The blast of the falling wall brought a swift end to the fight.

Marshal Eckhard pushed past the canvas of the tent.

"The foe yields, my Lord. The doors are thrown open. The Baron himself comes across the ditch bearing a white cloth."

"Tell the master gunners to cease their fire. We must save the Baltic powder for the coming holy war. Gather a company of the wheellock footmen. We shall seal the taking of these lands at the border mark." Konrad stated.

The ground between the camp and the broken keep served as the place of parley.

Baron von Rechberg stood shivering in the mist. He wore full plate armor, dented and scarred by the flying stone.

Beside him stood a few weary men holding broadswords and pikes.

Facing them stood the von Frundsberg men. One hundred paid footmen, all wearing the same blackened half-plate, held their new wheellock dags ready.

They were quiet, moving as one, entirely free of the wild shouting of old sell-sword bands.

Konrad von Frundsberg rode forward on his horse. He wore a simple black doublet. He carried no shield and bore no bright colors of his house.

"..." Baron von Rechberg stared at the young smith.

"I come to end this quarrel, von Frundsberg," the Baron declared, trying to speak like a lord though his lands lay in ruin. "My keep is sorely battered, and the burning of the fields brings hunger to us both."

Konrad did not dismount. "Speak your terms of yielding."

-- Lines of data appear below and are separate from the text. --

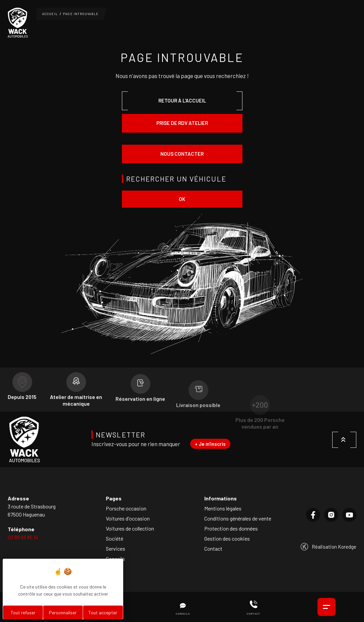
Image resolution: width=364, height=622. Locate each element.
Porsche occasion (126, 508)
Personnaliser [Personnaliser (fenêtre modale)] (63, 612)
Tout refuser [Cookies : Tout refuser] (23, 612)
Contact (213, 548)
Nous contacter (182, 154)
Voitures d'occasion (128, 518)
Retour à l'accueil (182, 100)
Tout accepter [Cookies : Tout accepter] (103, 612)
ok (182, 199)
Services (116, 548)
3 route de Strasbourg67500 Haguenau (31, 510)
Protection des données (231, 528)
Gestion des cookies (227, 538)
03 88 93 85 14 (23, 537)
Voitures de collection (130, 528)
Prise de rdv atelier (182, 123)
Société (115, 538)
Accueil (50, 14)
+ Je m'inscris (210, 444)
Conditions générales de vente (238, 518)
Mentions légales (223, 508)
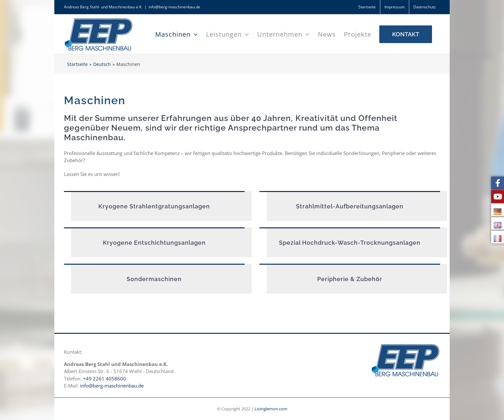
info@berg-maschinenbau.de (174, 7)
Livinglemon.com (271, 409)
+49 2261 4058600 (104, 379)
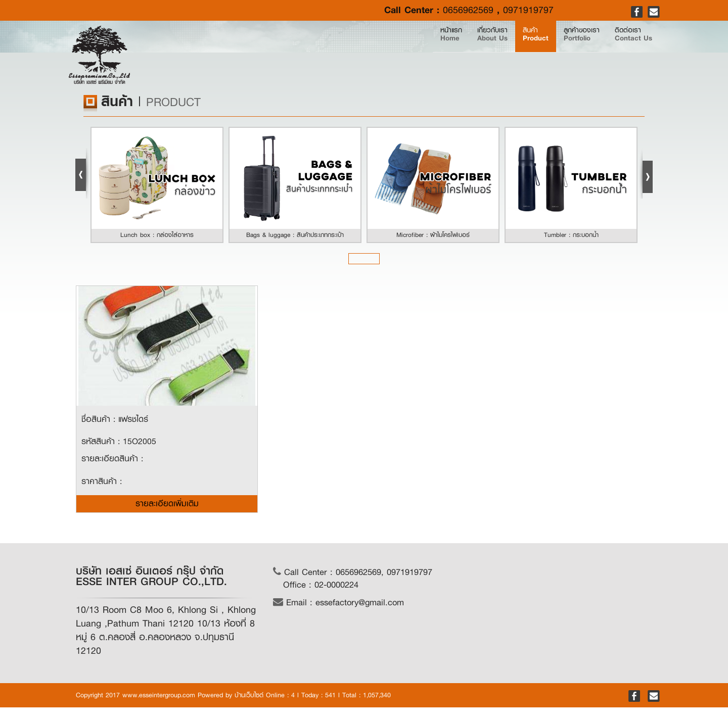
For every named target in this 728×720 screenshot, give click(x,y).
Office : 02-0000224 (321, 585)
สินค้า (478, 52)
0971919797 (528, 10)
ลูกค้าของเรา (546, 52)
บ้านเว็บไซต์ (249, 695)
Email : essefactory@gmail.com (338, 602)
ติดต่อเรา (622, 52)
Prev (82, 173)
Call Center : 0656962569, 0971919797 (352, 572)
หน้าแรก (358, 51)
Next (646, 173)
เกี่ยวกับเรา (414, 52)
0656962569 (468, 10)
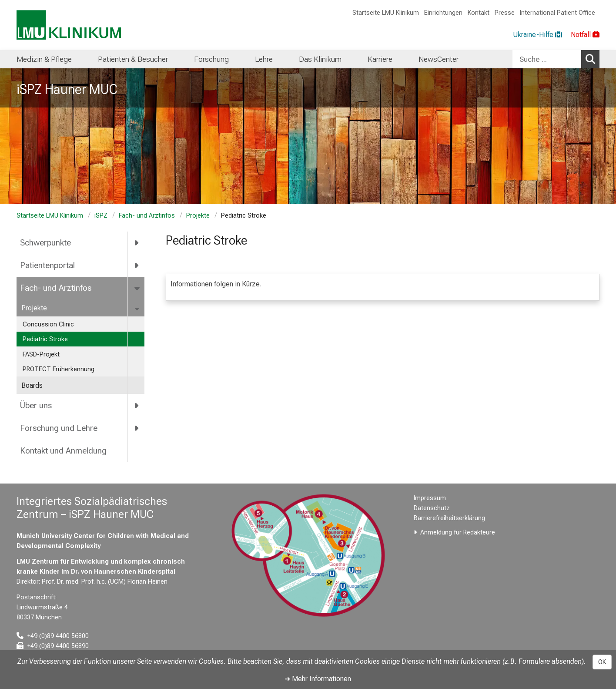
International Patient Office (557, 13)
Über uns (36, 405)
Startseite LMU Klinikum (385, 13)
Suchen (593, 59)
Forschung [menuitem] (211, 59)
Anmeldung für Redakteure (458, 532)
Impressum (430, 498)
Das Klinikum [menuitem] (320, 59)
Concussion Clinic (48, 324)
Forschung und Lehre (59, 428)
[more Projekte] (137, 308)
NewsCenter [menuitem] (439, 59)
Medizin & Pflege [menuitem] (44, 59)
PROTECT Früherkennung (58, 369)
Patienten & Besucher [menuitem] (133, 59)
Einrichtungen (443, 13)
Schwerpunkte (45, 242)
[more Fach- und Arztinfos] (137, 288)
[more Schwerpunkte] (137, 243)
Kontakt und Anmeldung (63, 450)
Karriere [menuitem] (380, 59)
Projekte (198, 215)
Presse (505, 13)
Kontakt (479, 13)
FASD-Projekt (41, 354)
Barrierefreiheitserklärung (449, 518)
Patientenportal (47, 265)
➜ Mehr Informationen (318, 679)
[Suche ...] (547, 59)
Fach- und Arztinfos (147, 215)
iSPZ (101, 215)
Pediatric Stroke (45, 339)
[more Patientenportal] (137, 266)
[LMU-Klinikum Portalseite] (69, 25)
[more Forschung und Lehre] (137, 428)
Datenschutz (432, 508)
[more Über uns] (137, 405)
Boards (32, 385)
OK (602, 662)
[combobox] (556, 59)
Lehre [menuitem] (264, 59)
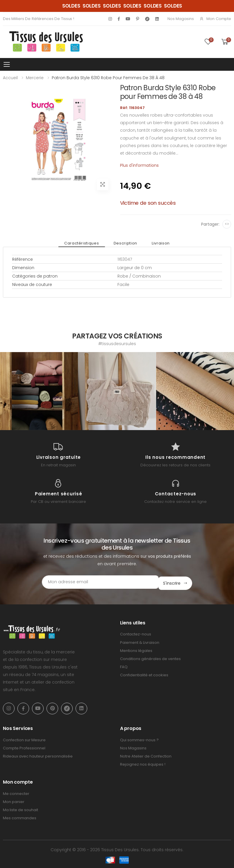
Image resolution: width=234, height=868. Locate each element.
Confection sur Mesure (24, 739)
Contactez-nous (136, 633)
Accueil (10, 78)
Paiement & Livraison (140, 641)
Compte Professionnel (24, 747)
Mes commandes (20, 817)
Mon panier (14, 801)
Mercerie (35, 78)
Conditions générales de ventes (150, 657)
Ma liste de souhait (21, 809)
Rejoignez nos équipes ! (143, 763)
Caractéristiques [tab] (84, 243)
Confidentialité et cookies (144, 674)
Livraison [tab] (158, 243)
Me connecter (16, 793)
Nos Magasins (180, 19)
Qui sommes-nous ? (139, 739)
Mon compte (215, 19)
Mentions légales (136, 649)
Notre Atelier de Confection (146, 755)
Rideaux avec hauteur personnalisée (38, 755)
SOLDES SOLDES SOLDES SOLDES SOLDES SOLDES (122, 6)
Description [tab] (125, 243)
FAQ (124, 666)
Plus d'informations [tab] (139, 165)
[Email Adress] (93, 582)
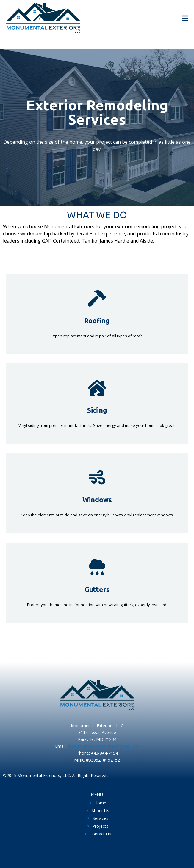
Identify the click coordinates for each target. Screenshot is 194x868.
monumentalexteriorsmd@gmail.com (103, 746)
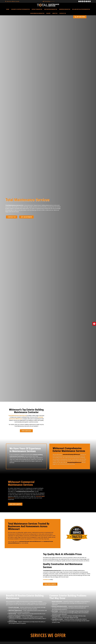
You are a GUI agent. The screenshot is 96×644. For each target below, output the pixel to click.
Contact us (46, 580)
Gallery (48, 13)
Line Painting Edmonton (51, 9)
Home (7, 9)
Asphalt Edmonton (37, 9)
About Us (55, 13)
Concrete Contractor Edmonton (20, 9)
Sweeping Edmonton (65, 9)
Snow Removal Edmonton (37, 13)
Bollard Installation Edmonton (81, 9)
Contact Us (63, 13)
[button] (94, 324)
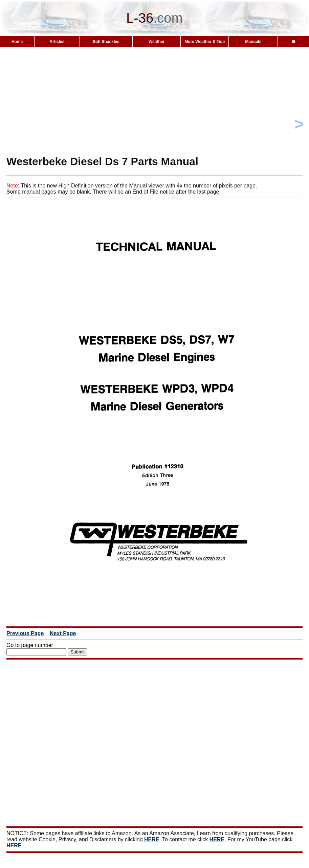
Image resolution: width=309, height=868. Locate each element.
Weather (156, 42)
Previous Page (25, 633)
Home (17, 42)
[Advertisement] (154, 113)
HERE (152, 839)
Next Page (63, 633)
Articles (57, 42)
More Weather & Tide (204, 42)
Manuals (253, 42)
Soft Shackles (106, 42)
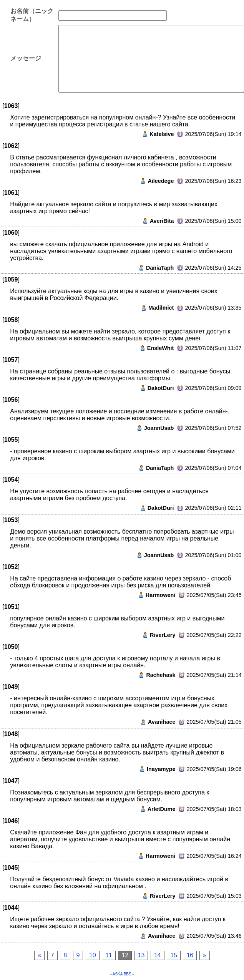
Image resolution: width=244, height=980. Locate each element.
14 (158, 955)
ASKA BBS (122, 974)
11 (109, 955)
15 (174, 955)
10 (93, 955)
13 (141, 955)
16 (190, 955)
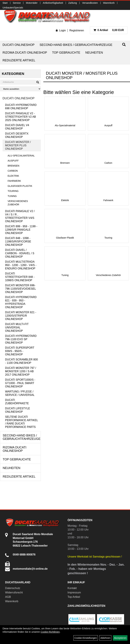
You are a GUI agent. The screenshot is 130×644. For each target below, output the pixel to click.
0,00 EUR (109, 30)
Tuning (12, 196)
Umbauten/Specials (13, 8)
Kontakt (72, 588)
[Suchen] (124, 44)
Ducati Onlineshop (19, 45)
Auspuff (13, 160)
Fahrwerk (14, 181)
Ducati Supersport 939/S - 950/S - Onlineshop (20, 351)
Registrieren (77, 30)
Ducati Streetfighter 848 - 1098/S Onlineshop (20, 277)
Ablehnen (105, 638)
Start (5, 3)
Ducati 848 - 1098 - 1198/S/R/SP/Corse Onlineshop (18, 242)
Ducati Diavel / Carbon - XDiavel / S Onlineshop (20, 253)
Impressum (74, 592)
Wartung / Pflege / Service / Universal (20, 393)
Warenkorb (109, 3)
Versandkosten (90, 3)
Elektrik (13, 176)
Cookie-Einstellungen (86, 638)
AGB (8, 597)
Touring (13, 191)
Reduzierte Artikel (19, 60)
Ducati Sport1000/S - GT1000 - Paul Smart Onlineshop (20, 383)
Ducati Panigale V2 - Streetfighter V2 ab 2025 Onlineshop (20, 117)
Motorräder (32, 3)
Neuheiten (94, 52)
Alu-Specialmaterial (21, 156)
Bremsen (13, 166)
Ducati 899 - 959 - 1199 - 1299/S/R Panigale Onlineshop (21, 230)
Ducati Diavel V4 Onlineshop (17, 127)
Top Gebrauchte (66, 52)
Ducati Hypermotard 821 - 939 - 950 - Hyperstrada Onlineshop (21, 302)
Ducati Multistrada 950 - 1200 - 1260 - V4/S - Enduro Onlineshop (21, 265)
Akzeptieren (120, 638)
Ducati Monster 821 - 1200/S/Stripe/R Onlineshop (21, 316)
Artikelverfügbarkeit (53, 3)
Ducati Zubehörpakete (17, 402)
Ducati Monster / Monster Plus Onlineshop (18, 145)
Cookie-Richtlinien (50, 632)
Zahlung (73, 3)
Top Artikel (74, 597)
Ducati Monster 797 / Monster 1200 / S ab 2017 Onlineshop (21, 371)
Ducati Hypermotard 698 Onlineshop (21, 106)
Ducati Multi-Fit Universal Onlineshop (17, 328)
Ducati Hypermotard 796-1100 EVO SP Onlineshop (21, 339)
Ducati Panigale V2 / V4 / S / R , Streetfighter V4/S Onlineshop (20, 216)
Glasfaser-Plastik (20, 186)
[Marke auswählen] (20, 89)
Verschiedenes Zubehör (18, 203)
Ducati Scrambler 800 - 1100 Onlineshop (21, 361)
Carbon (13, 171)
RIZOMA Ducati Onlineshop (25, 52)
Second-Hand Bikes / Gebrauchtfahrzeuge (76, 45)
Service (17, 3)
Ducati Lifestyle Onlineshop (17, 410)
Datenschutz (13, 588)
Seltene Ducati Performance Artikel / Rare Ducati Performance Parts (21, 422)
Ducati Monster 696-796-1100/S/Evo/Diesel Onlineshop (20, 289)
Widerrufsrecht (14, 592)
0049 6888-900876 (24, 554)
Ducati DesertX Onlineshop (17, 135)
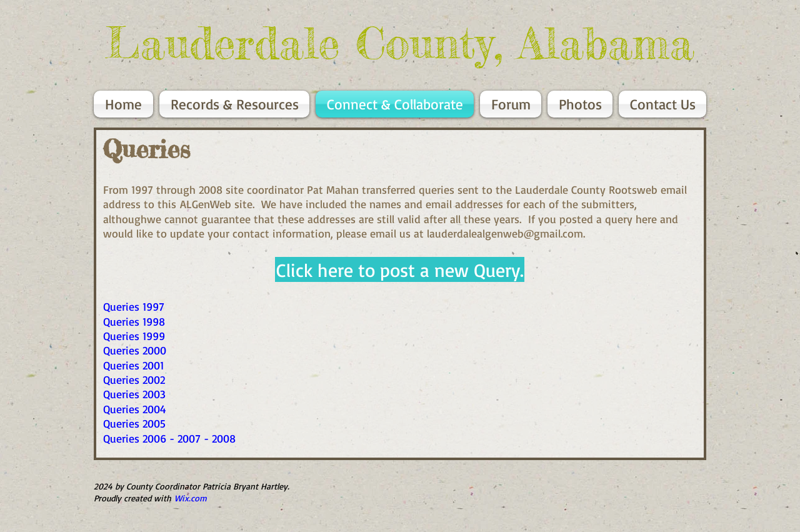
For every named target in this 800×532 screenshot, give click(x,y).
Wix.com (191, 498)
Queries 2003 (134, 394)
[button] (399, 269)
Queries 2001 (133, 365)
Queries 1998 (134, 321)
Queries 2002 (134, 379)
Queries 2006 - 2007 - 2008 (169, 438)
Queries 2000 (134, 350)
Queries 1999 (134, 336)
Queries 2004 (134, 409)
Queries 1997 (134, 306)
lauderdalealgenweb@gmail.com (505, 233)
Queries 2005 (134, 423)
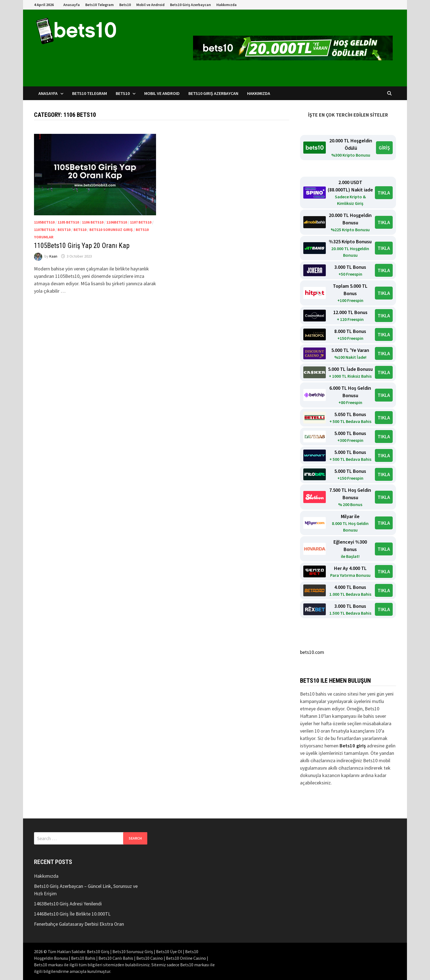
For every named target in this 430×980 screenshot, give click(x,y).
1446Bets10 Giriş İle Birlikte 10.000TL (72, 914)
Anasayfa (72, 5)
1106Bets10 (117, 222)
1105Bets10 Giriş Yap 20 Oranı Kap (81, 245)
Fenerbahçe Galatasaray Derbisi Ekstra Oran (79, 924)
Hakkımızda (226, 5)
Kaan (53, 256)
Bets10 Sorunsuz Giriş (111, 229)
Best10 (64, 229)
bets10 (80, 229)
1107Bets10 (44, 229)
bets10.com (312, 652)
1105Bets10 (44, 222)
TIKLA (384, 192)
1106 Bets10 (92, 222)
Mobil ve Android (150, 5)
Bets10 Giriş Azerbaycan (190, 5)
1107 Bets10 (141, 222)
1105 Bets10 (68, 222)
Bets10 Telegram (99, 5)
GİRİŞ (384, 148)
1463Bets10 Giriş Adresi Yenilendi (68, 904)
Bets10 (125, 5)
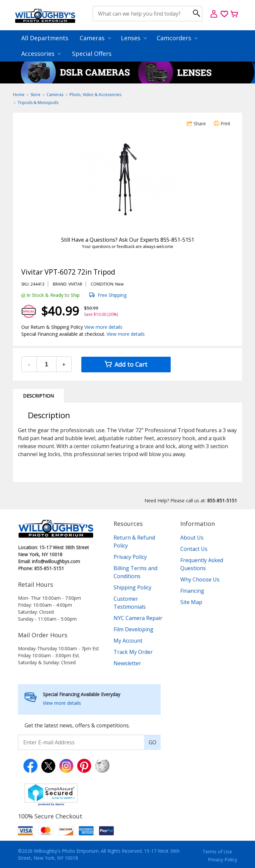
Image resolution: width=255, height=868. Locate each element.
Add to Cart (126, 364)
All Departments (45, 38)
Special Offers (92, 54)
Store (35, 94)
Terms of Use (217, 851)
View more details (103, 327)
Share (196, 123)
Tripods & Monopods (38, 102)
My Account (128, 641)
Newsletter (127, 663)
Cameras (95, 38)
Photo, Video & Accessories (95, 94)
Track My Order (133, 652)
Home (19, 94)
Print (222, 123)
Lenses (134, 38)
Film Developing (134, 629)
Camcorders (177, 38)
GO (152, 742)
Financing (192, 591)
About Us (192, 537)
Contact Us (194, 549)
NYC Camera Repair (138, 618)
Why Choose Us (200, 579)
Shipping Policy (133, 587)
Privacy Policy (130, 557)
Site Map (191, 602)
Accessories (41, 54)
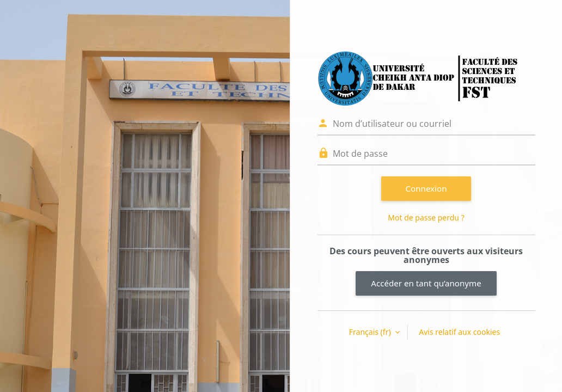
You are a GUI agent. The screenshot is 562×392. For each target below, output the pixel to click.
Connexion (426, 188)
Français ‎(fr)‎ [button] (371, 332)
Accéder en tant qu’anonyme (426, 283)
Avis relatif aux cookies (459, 332)
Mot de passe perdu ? (426, 217)
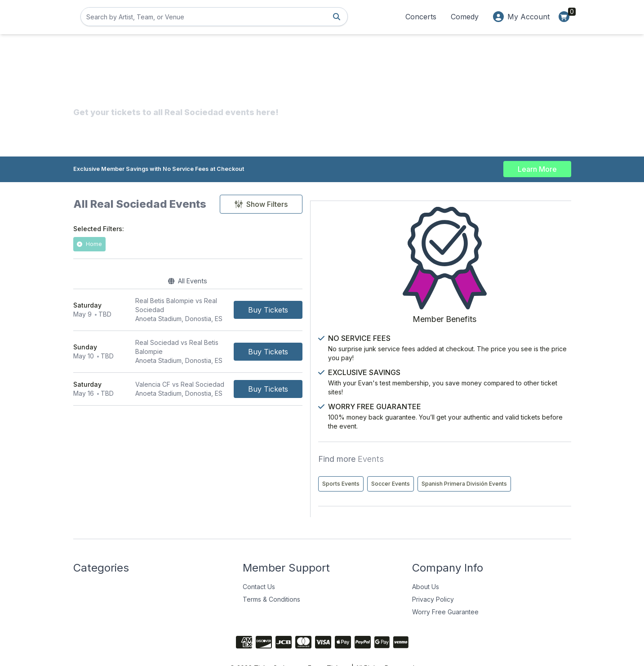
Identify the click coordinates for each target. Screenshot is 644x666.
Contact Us (259, 563)
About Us (426, 563)
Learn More (537, 167)
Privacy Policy (433, 576)
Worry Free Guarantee (445, 588)
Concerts (421, 17)
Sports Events (483, 441)
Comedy (465, 17)
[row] (252, 308)
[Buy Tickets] (396, 308)
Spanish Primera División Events (507, 460)
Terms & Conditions (271, 576)
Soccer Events (533, 441)
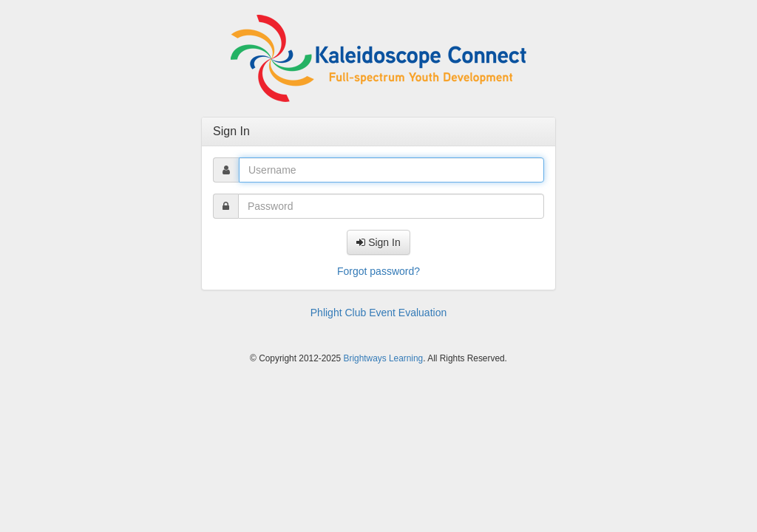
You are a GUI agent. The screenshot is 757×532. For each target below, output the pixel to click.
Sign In (378, 242)
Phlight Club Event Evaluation (378, 313)
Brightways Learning (384, 358)
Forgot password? (378, 271)
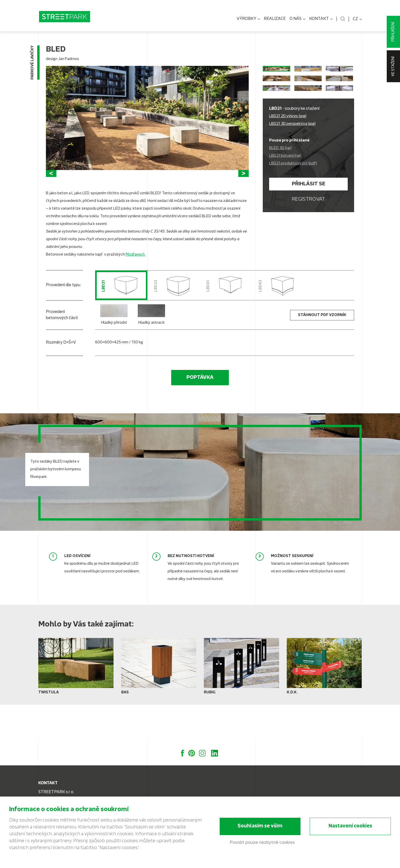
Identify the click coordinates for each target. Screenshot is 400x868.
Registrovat (308, 240)
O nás (297, 19)
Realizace (275, 19)
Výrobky (248, 19)
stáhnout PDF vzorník (322, 349)
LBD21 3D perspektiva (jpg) (292, 165)
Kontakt (321, 19)
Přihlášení (393, 32)
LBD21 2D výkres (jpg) (288, 157)
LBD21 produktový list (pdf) (293, 204)
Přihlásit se (308, 225)
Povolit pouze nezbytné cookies (262, 843)
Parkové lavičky (32, 65)
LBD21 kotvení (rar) (285, 196)
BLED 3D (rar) (280, 189)
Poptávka (200, 412)
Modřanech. (135, 289)
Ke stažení (393, 66)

The Baron stood taller, leaning on his sword. "I offer a fair ransom. I shall give back your wagons of steel and cloth at once. More than this, I will set my seal to a writ promising two thousand silver florins to pay for the powder you have spent.

In return, you shall march your men back across the border, and the lands of my house shall remain mine."

"Your offer is a fool’s dream," Konrad stated. "You seek to bargain with silver you do not have. You have not two thousand florins. Your chests are empty."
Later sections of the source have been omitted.